Singapore's Minister Mentor Lee Kuan Yew's memoir From Third World To First is worth reading not only because it's a history of modern Singapore told by its first prime minister – whose son now occupies that position – but also because it's quite revealing of him and his family.
Mr Lee recalls his public outburst against the US government when it failed to send a medical specialist he had requested to treat his wife in 1965 as well as episodes like this involving her:
One evening over dinner in Singapore in March 1992, former German Chancellor Helmut Schmidt asked me whether China could ever become democratic and observe human rights like the West. Choo, who sat next to Schmidt, laughed outright at the idea of 1.2 billion Chinese, 30 per cent of them illiterate, voting for a president.

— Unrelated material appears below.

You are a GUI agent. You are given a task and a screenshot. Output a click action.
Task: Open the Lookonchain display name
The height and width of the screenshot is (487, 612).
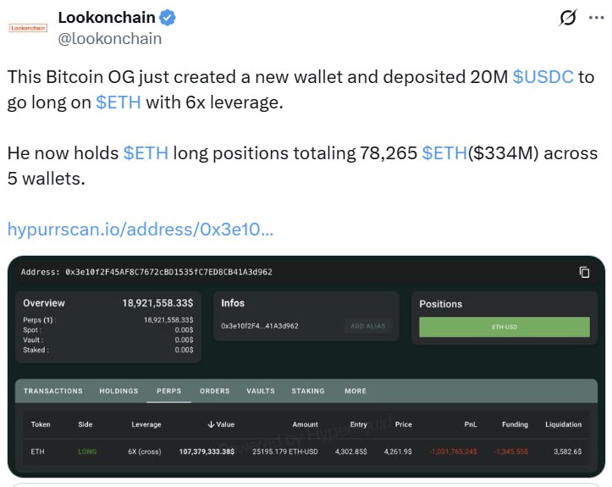106,17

But more about that later, for that's not why I picked up this highly absorbing book, published nine years ago.
I wanted Mr Lee's account of the Vietnam war when McNamara died on July 6. The former US defence secretary who served presidents Kennedy and Johnson and escalated the war did not get a hero's send-off. "Robert McNamara, Architect of a Futile War, Dies at 93," said the headline in the New York Times obituary.
The war, McNamara himself admitted in his memoirs in 1995, had been "wrong, terribly wrong".
More than 58,000 US soldiers died in the war along with three to four million Vietnamese and one-and-a-half million to two million Laotians and Cambodians.
But the war benefited Singapore. The tiny city state, which had just gained independence in 1965, became a modern industrial economy with ship and aircraft repairing facilities to support the war effort and multinationals setting up base for operations in Southeast Asia.
Mr Lee supported the war as a staunch anti-communist.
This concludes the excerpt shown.